▽

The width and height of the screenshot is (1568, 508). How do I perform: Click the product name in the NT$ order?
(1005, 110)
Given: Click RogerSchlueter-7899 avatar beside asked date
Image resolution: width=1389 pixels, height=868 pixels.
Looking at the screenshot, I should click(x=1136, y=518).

△
▽

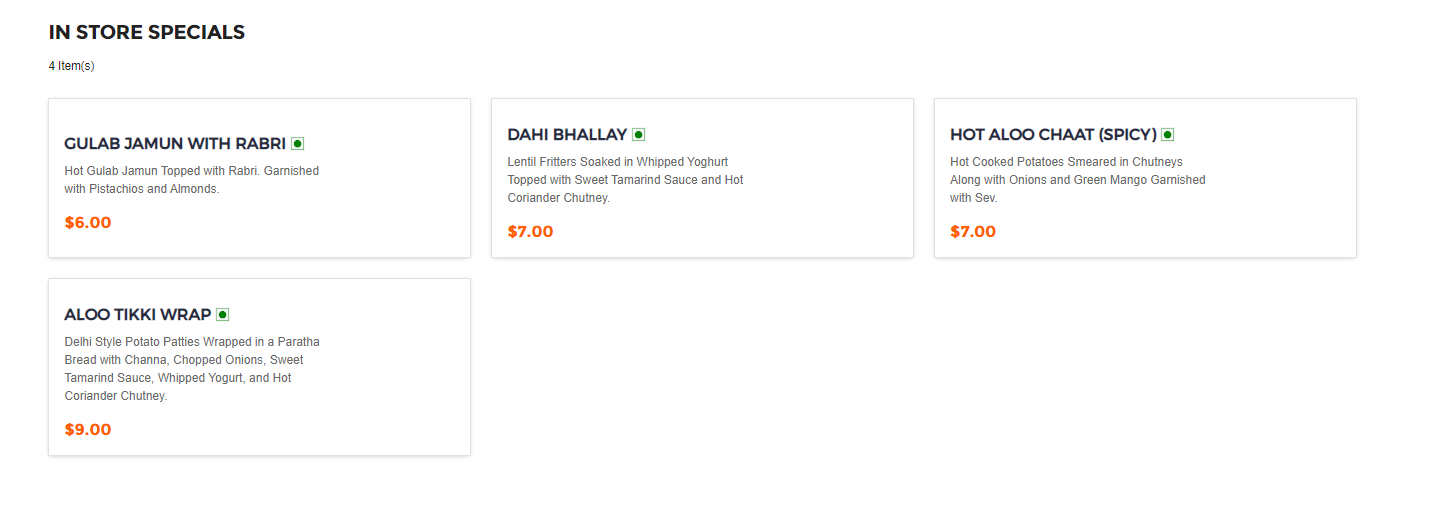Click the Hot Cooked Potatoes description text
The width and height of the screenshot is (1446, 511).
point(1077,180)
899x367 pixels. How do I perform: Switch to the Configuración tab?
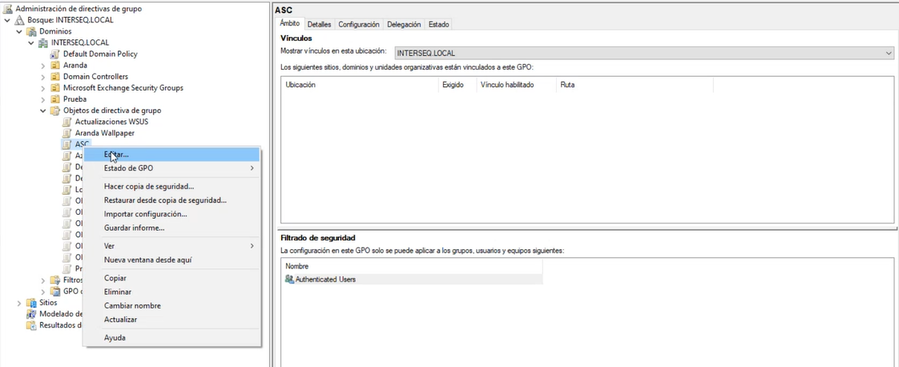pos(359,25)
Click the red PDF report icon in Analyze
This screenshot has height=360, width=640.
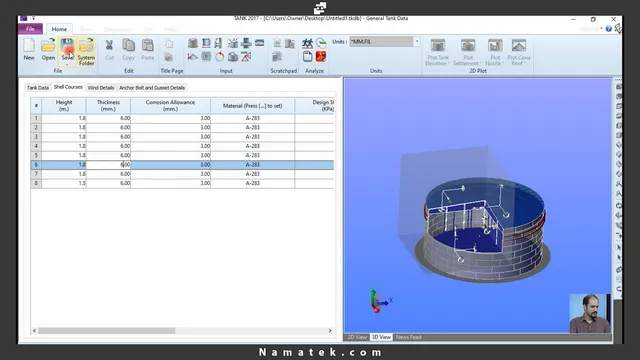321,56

△

PROMPT:
Only one stretch of the records above is wanted: the lines between the one holding "The width and height of the screenshot is (1568, 508)." and the one holding "Given: Click RogerSchlueter-7899", inclusive, reproduced exactly.

RESULT:
The width and height of the screenshot is (1568, 508). How do I perform: Click the product name in the NT$ order?
(1005, 110)
Given: Click RogerSchlueter-7899 avatar beside asked date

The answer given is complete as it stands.